• **GIVEN INSTRUCTION**:
List every line of the material below that contains the string "what", matching case exactly.

• **RECORDED INFORMATION**:
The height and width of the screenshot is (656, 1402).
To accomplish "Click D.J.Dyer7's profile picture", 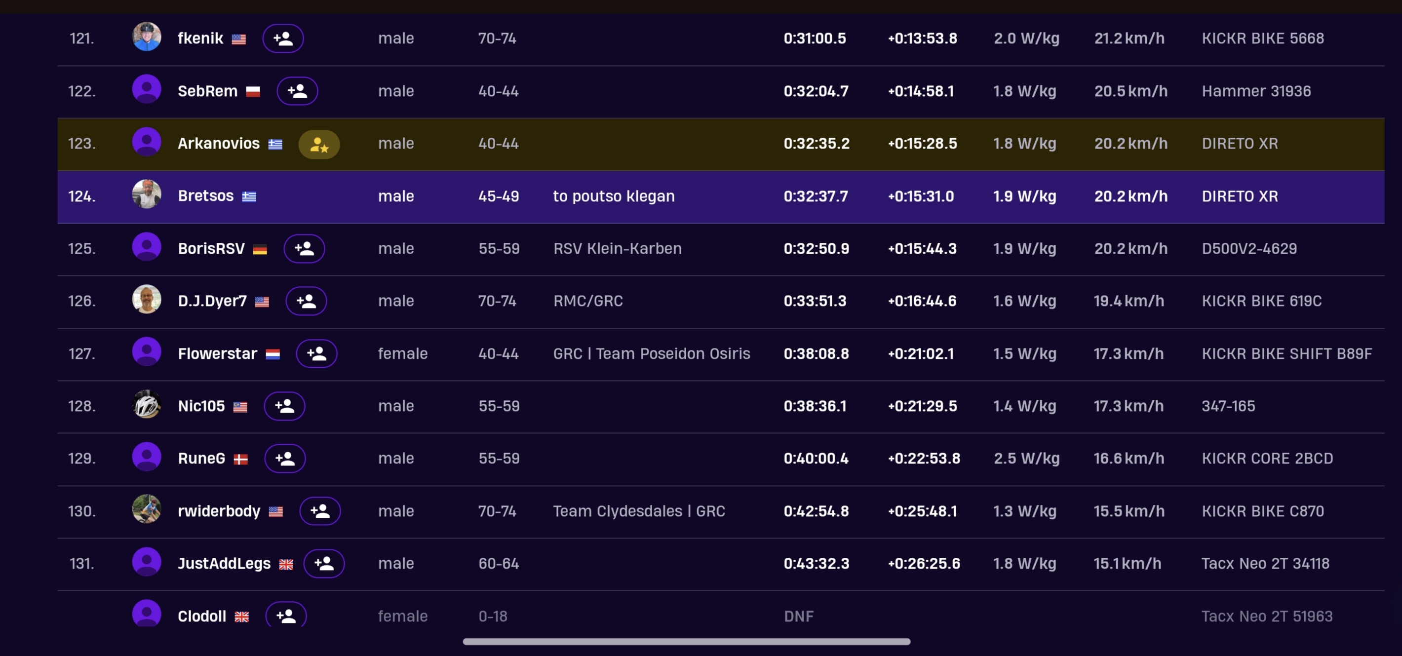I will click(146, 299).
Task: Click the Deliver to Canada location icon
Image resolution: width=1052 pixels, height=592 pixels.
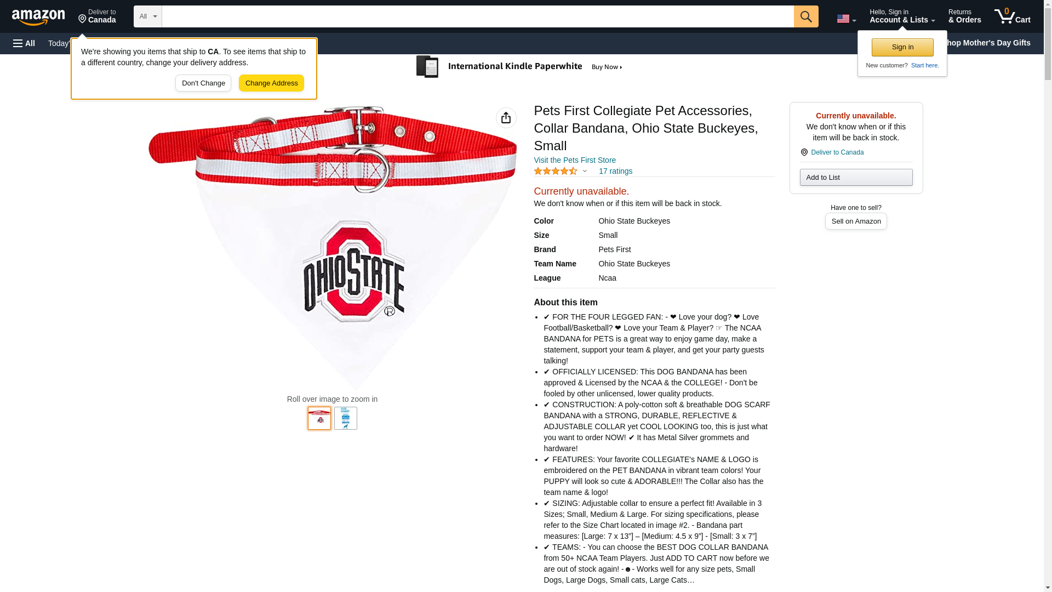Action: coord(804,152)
==
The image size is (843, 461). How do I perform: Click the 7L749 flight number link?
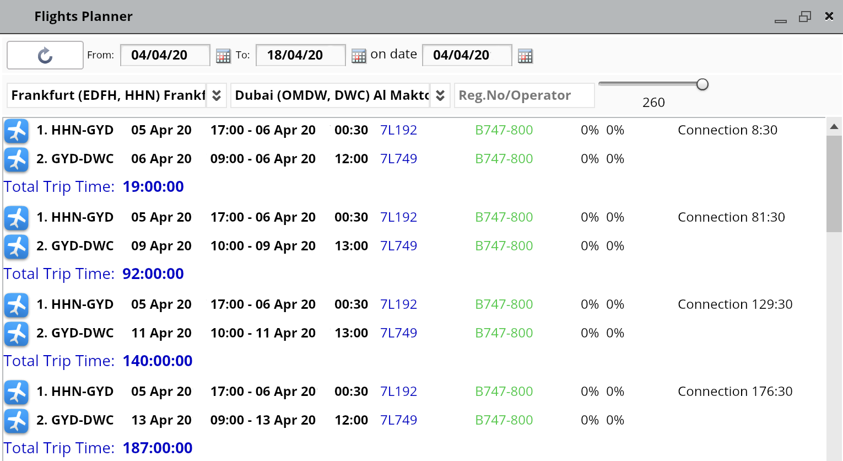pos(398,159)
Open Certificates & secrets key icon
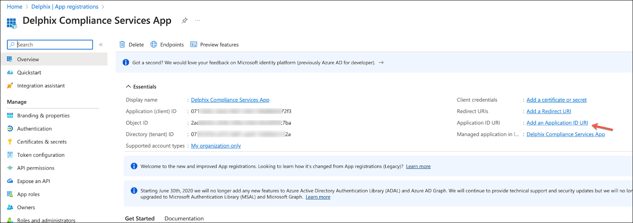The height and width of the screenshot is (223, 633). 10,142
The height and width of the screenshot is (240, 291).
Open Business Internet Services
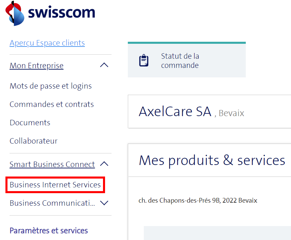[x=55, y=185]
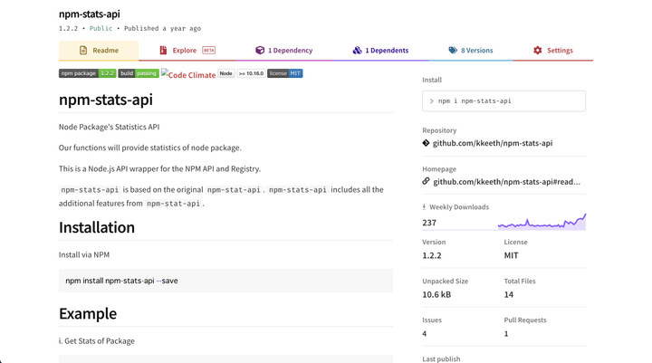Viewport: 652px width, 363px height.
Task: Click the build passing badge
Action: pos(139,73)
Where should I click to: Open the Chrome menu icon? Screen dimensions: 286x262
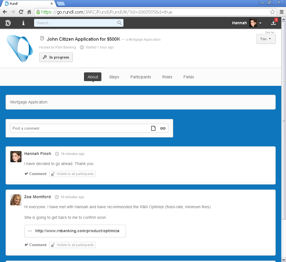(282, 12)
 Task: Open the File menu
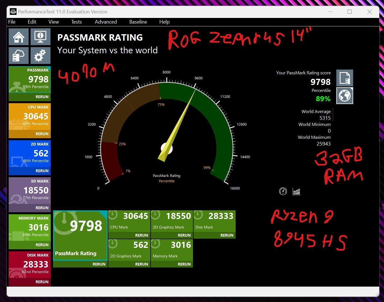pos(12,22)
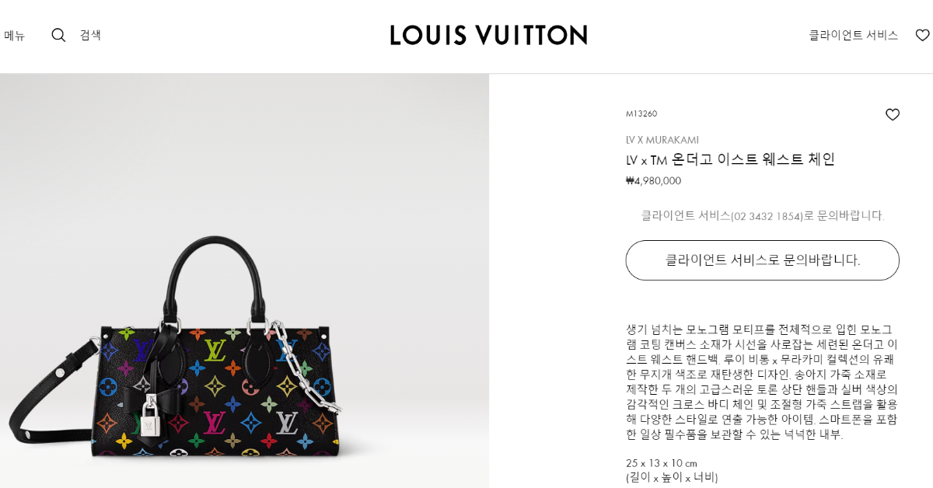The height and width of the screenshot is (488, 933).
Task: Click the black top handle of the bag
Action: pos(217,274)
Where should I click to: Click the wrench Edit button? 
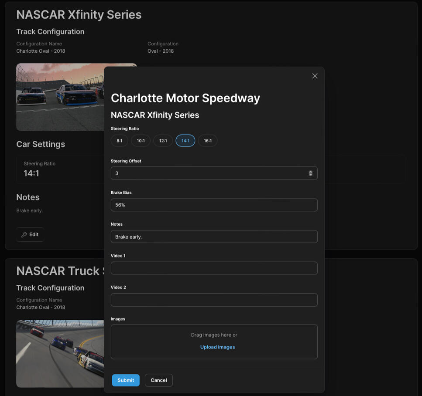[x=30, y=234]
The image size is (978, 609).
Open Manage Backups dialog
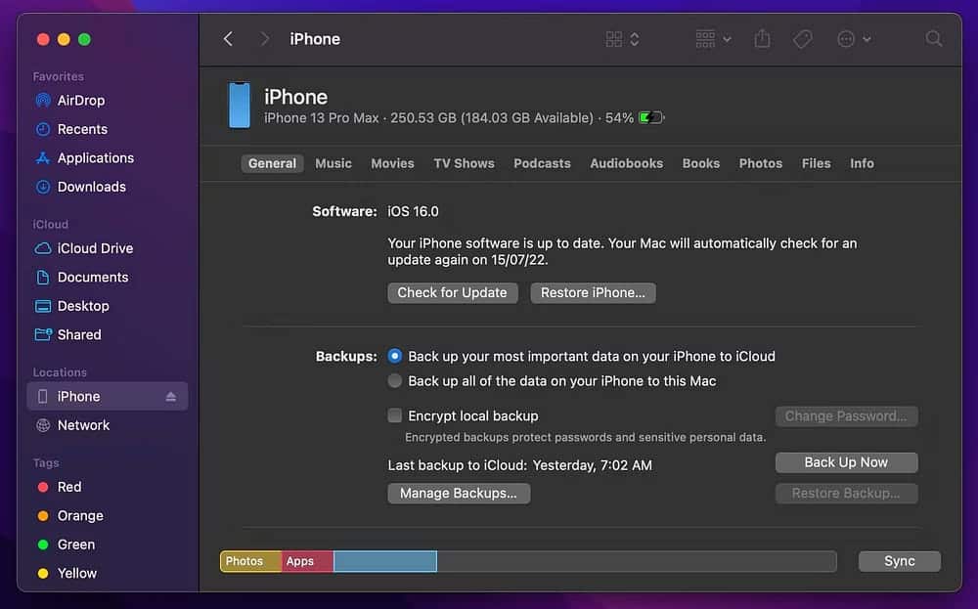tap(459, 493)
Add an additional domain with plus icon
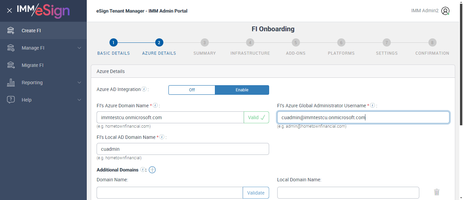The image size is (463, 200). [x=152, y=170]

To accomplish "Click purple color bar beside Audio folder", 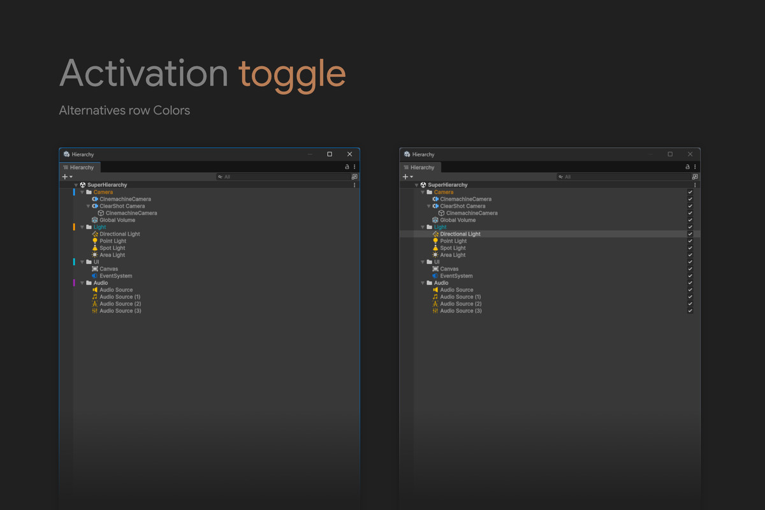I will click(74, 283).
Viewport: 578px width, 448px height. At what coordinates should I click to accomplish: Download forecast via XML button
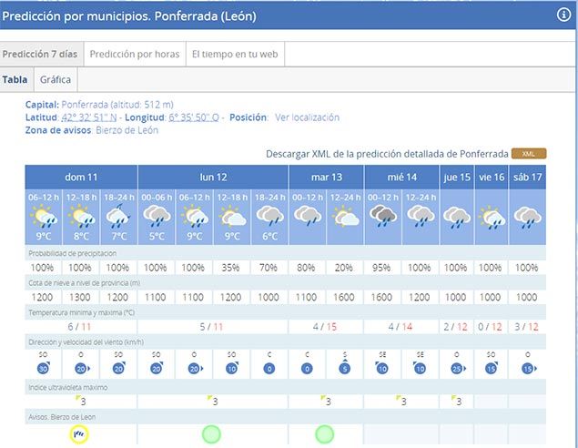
...
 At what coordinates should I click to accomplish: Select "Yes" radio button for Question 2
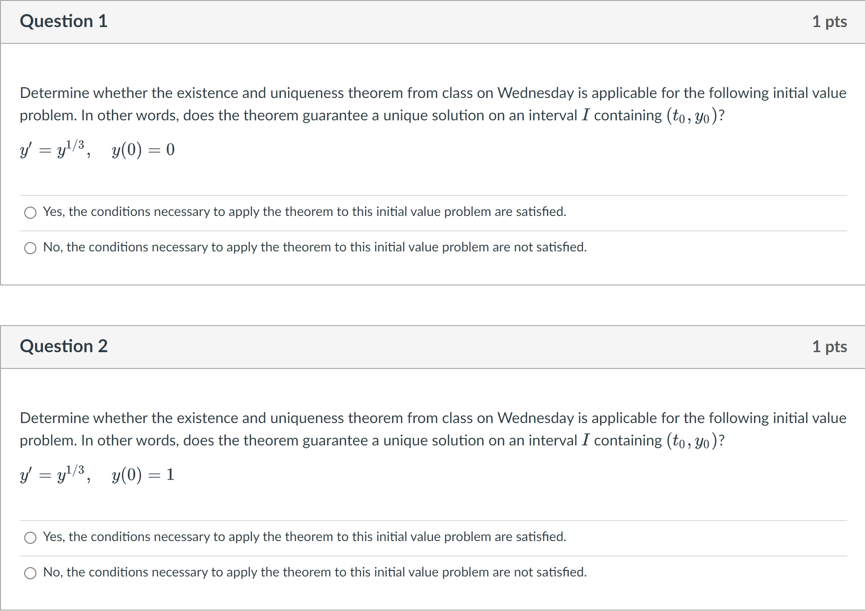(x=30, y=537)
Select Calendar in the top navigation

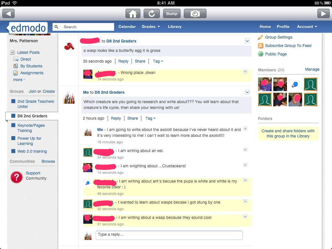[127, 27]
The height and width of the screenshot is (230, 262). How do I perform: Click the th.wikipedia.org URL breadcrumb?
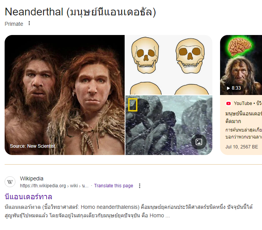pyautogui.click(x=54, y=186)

• **REPLY**:
Viewport: 578px width, 448px height. At what coordinates should I click to accomplish: Download forecast via XML button
 At what coordinates should I click to accomplish: Select "Yes" radio button for Question 2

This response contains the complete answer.